Епископ взял за руку Василия, но тот в ужасе отскочил:
- Прочь, лицемер! Любовь твоя известна... Отравить меня хощешь. Поди, не забыл ты, старче, как грабят на больших дорогах... От меня-то не утаишься... И сердце твое я знаю. Не щадило оно ни женщин, ни детей... Злохитренный предатель, седьмиглавый змий! Проклинал царя, смерти ему желал, а ныне в слуги к нему утек? Но подожди! Гроза собирается над вами... Скоро! Скоро! Народ истомился, народ ждет своего часа...
- Замолчи! - взмахнул Питирим посохом. - Каждого нашего суперника я положу в огонь!..
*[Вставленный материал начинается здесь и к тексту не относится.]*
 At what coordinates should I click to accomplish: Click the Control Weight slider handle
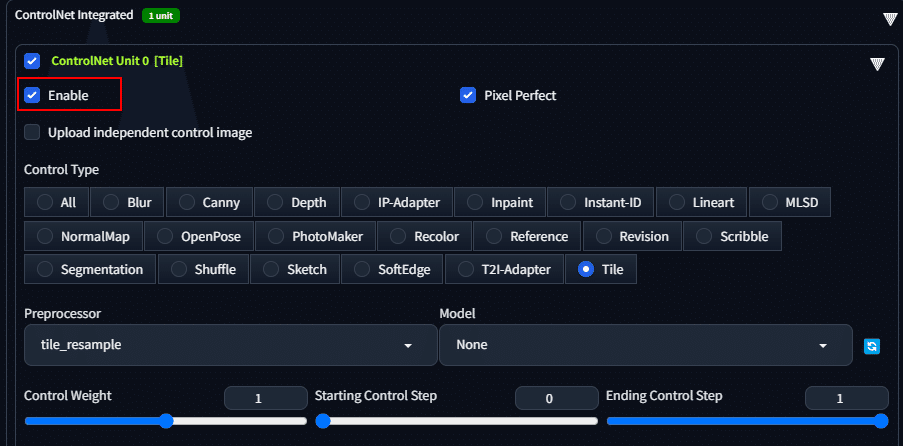click(x=166, y=421)
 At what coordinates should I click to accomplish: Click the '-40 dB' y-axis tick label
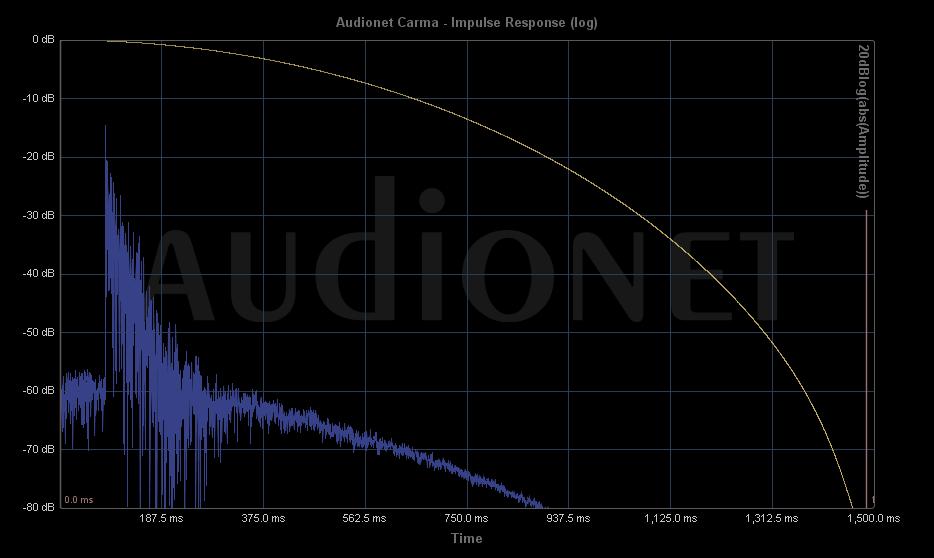tap(39, 274)
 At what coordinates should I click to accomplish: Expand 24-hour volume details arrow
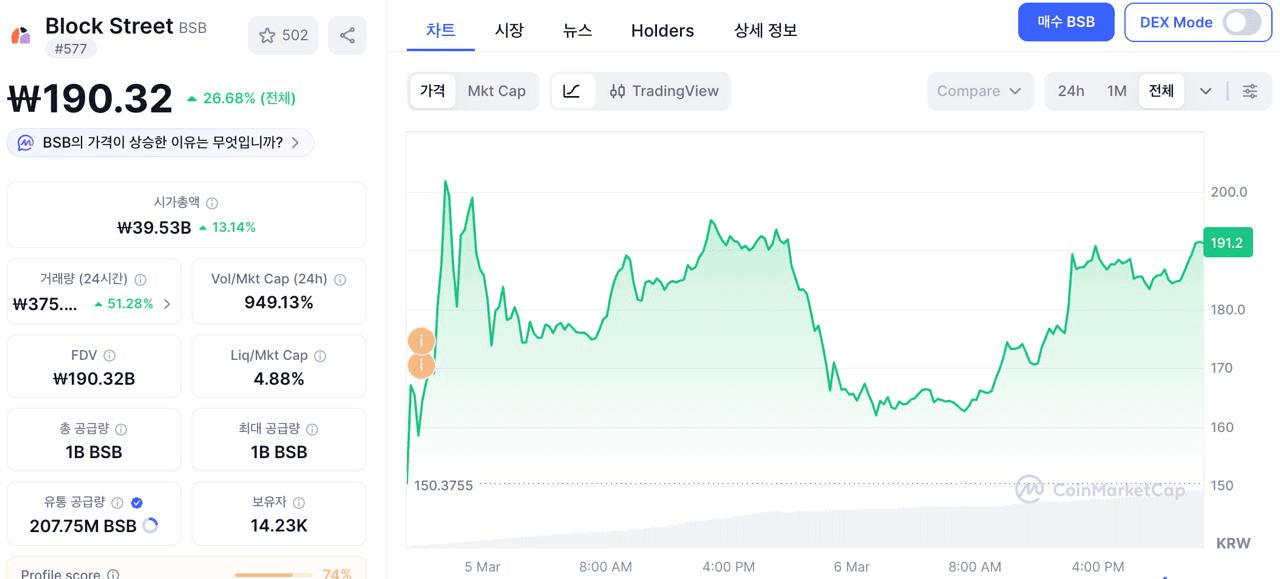tap(167, 304)
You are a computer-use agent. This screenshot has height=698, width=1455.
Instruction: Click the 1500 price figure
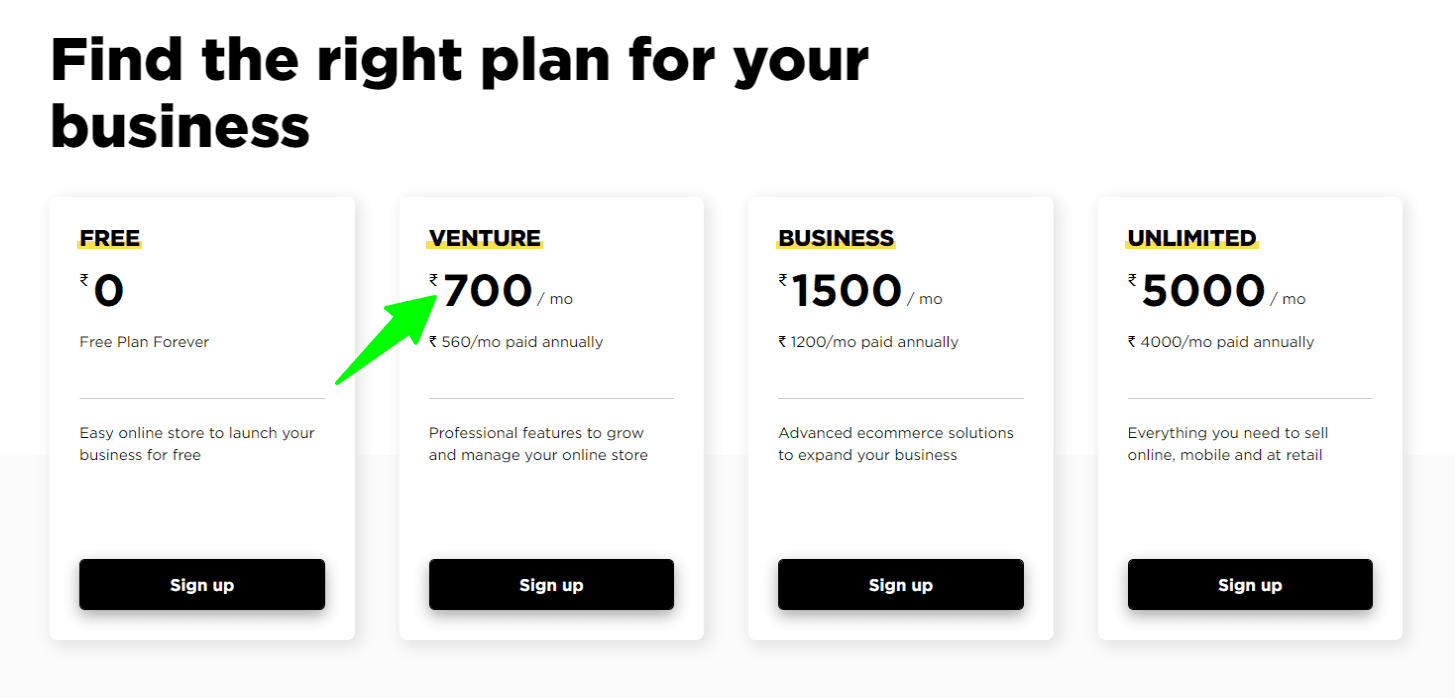[x=847, y=291]
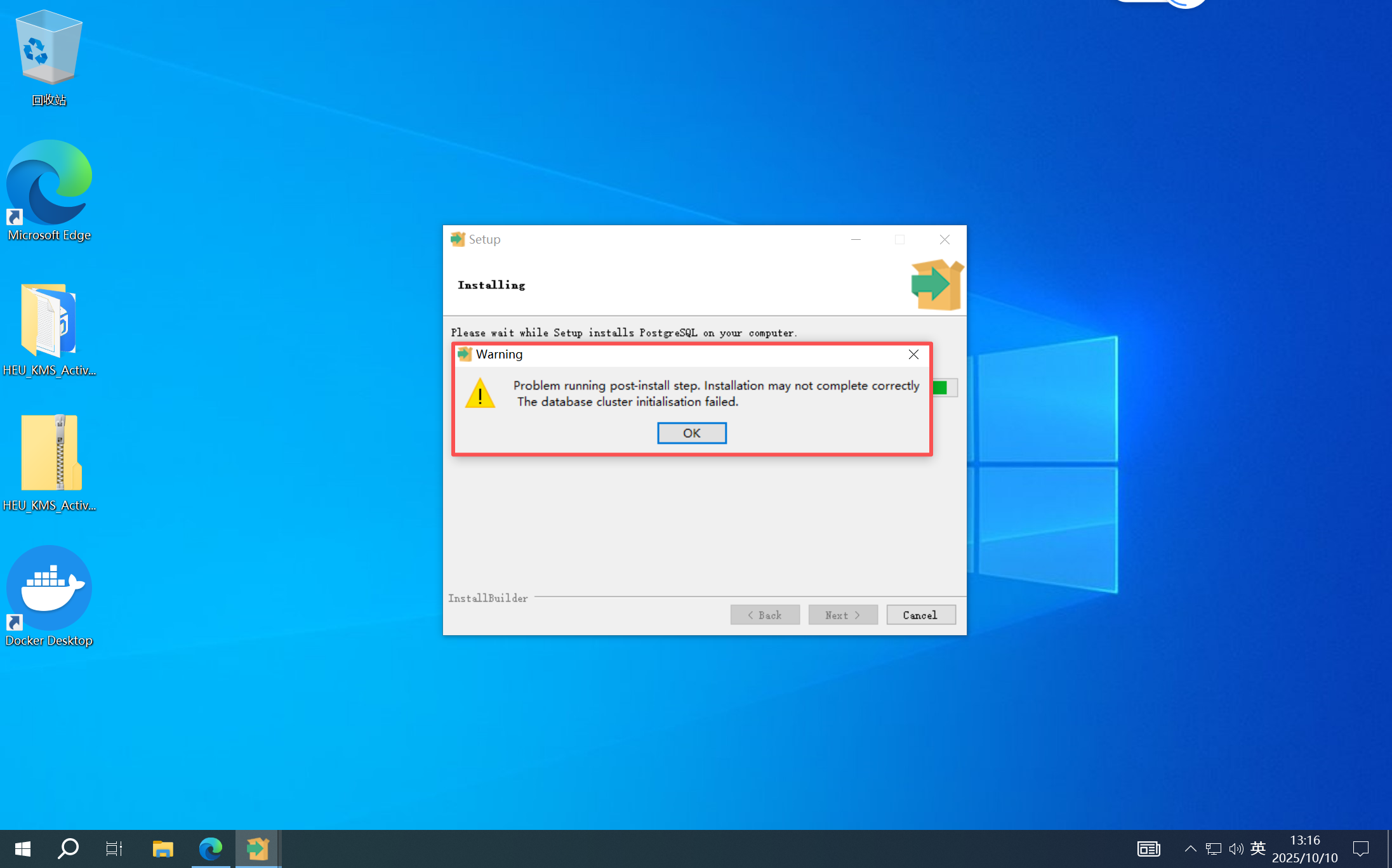Viewport: 1392px width, 868px height.
Task: Open the notification action center icon
Action: [1360, 848]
- Клади! - отчаянно молвил тот, пятясь к двери, и вдруг плюнул в епископа, рванув дверь молниеносно, исчез из кельи.
Питирим поспешил за ним, но его и след простыл. А идти в приказ к дьякам не хотелось. Епископ вернулся в свои покои и, задумавшись, сел за стол. На золоченой тарелке лежали "вынутые" просфоры. Рядом - книга, которую незадолго до прихода Василия Пчелки читал епископ. На обложке: "Артаксеркс, драма на музыке, действующая в Зимнем доме. С.-Петербург. 1718 года".
Машинально Питирим раскрыл книгу и в раздумье застыл над ней. Воспоминания хлынули, как из разбитой чаши вино, - густые, терпкие, пьянящие.
"Степан Микулин!"
Безумная молодость, отвага, презрение к смерти, неистовство в разгуле и наслаждениях, простор южных степей, дебри Стародубья на польской границе, где в то время под предводительством разудалого пана Халецкого бушевали шайки бродяг, недовольных царем. Там Питирим познал всю горечь бродячей, одинокой, отверженной жизни. Он помнит те холодные, мокрые ночи, когда ему, вместо дома, прикрытием служили лесные землянки, а пищею овощи, воровски нарытые на литовских полях. Он не забыл свою непримиримую кровавую ненависть в те поры к царям, к православным попам. И не он ли, действительно, спал на сырой земле в глуши лесов в обнимку с Микулиным, спасаясь от стужи осенних зорь на чужой стороне? Не он ли оборонялся вместе с ним от хищных зверей в лесах литовских? И не со Степкою ли Микулиным сквернил он сельские церкви и избивал попов? Многое учинял - от себя не скроешь, да и царь об этом знает, и давно простил и забыл все. Степан думал испугать, но... никого не боится епископ Питирим... Жалко Степана!